DATA UNDER STUDY:
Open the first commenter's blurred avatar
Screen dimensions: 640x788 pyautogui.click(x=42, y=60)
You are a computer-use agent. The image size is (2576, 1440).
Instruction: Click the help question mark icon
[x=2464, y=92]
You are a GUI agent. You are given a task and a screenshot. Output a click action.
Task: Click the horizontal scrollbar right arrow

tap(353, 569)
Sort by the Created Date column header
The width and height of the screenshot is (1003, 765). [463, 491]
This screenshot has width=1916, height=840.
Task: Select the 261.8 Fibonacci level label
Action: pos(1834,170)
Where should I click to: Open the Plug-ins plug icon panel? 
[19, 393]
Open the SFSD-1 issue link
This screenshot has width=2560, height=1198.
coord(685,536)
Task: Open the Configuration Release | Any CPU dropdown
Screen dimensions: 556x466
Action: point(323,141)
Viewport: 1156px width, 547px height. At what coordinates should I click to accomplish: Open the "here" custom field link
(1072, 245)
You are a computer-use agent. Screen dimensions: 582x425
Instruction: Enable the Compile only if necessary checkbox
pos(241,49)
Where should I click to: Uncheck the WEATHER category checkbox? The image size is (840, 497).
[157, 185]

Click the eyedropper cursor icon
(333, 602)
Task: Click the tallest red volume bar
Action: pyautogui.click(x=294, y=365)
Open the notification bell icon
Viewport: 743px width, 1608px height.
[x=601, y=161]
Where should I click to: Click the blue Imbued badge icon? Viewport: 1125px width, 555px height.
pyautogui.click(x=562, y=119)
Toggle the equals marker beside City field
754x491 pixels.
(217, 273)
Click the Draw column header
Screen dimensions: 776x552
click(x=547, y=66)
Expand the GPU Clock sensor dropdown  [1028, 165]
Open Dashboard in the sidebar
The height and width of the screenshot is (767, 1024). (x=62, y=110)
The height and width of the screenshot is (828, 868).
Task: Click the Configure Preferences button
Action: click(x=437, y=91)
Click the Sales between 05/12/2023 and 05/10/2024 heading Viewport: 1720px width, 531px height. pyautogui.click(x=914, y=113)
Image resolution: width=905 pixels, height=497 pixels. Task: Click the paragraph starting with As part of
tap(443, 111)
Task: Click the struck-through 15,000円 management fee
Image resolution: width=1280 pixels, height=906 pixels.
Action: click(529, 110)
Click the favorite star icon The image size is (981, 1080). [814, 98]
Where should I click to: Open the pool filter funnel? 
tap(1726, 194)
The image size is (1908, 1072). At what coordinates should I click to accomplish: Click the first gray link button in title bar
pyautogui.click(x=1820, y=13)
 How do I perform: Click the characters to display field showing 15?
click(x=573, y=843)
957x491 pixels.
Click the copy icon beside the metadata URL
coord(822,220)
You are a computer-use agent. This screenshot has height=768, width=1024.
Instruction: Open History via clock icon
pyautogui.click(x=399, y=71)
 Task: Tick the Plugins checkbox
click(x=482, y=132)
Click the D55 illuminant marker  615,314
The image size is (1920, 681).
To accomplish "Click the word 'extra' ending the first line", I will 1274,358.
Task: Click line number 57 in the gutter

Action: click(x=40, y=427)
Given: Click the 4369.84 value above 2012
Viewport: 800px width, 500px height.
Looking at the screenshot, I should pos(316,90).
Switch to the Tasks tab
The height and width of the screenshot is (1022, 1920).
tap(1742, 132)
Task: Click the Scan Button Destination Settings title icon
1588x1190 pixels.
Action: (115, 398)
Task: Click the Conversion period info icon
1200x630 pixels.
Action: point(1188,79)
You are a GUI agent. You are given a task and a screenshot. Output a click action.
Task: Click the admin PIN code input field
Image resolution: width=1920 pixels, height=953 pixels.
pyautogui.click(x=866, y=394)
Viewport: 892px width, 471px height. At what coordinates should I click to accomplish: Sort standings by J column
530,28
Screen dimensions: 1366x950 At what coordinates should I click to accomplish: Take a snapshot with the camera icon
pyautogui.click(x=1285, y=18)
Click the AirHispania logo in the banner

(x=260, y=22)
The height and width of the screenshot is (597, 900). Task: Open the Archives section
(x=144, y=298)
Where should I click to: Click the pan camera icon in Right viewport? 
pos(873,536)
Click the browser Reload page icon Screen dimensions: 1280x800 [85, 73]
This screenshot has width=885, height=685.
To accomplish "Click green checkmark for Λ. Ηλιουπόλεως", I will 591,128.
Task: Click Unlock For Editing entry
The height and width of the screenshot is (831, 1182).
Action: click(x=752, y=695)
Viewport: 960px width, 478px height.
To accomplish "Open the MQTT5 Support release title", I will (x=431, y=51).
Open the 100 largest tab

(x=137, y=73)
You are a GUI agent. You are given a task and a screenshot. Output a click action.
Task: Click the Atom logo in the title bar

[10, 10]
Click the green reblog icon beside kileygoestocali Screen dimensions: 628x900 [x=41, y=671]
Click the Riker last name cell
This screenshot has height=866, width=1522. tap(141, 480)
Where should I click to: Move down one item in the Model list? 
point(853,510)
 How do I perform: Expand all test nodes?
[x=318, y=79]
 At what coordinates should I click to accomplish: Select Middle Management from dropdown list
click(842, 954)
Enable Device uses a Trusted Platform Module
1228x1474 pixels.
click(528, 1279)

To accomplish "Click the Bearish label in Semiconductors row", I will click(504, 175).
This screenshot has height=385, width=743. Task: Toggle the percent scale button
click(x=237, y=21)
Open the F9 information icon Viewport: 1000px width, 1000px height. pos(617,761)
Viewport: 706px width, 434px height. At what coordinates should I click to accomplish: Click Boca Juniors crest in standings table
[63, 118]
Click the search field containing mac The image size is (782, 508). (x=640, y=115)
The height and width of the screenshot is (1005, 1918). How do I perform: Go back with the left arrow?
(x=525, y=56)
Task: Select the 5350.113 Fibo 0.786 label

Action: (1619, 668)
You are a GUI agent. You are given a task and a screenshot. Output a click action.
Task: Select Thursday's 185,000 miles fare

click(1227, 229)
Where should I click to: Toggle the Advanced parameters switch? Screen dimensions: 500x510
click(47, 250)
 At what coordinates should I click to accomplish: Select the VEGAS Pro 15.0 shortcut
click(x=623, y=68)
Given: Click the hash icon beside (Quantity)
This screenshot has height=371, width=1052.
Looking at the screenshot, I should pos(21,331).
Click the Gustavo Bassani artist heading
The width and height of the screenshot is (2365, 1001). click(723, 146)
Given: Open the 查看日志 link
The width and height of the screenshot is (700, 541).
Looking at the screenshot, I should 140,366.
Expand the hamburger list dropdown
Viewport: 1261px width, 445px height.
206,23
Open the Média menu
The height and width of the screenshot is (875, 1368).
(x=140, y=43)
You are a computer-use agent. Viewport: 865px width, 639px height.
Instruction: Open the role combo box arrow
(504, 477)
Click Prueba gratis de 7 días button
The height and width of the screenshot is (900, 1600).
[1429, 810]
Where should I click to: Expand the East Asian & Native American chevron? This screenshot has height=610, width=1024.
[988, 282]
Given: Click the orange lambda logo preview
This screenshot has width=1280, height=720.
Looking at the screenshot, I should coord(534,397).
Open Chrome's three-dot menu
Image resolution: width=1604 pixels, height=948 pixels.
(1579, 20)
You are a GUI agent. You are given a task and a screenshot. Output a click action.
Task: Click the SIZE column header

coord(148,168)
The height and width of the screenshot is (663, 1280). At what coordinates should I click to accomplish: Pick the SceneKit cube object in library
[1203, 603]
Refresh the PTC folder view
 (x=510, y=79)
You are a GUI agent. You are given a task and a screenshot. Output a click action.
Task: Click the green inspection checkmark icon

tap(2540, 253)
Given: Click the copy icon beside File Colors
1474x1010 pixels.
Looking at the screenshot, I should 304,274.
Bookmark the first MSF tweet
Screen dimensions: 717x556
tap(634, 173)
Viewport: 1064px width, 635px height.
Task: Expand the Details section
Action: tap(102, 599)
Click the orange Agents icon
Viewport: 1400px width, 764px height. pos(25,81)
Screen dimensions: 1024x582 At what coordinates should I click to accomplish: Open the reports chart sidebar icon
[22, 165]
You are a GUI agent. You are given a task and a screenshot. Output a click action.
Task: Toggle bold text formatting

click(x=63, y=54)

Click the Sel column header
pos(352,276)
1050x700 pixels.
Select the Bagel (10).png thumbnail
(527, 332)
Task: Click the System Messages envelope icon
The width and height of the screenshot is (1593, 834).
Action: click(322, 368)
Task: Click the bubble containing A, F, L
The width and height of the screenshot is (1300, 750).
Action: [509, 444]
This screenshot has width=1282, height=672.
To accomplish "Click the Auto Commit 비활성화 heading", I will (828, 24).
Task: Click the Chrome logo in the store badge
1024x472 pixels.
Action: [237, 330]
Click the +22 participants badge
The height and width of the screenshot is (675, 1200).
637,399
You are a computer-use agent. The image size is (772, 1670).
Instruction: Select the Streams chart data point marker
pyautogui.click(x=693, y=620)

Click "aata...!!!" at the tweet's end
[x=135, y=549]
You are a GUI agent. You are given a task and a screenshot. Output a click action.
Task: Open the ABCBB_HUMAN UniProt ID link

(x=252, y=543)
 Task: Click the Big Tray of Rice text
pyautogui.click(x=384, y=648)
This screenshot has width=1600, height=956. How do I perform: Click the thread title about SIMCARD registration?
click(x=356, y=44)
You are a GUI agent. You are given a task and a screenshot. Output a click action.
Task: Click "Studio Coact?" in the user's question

ABOUT THIS EXERCISE:
Where the material contains a line with "Chrome", return that line.

ANSWER FOR THE TASK:
Open Chrome's three-dot menu
Task: Click the Chrome logo in the store badge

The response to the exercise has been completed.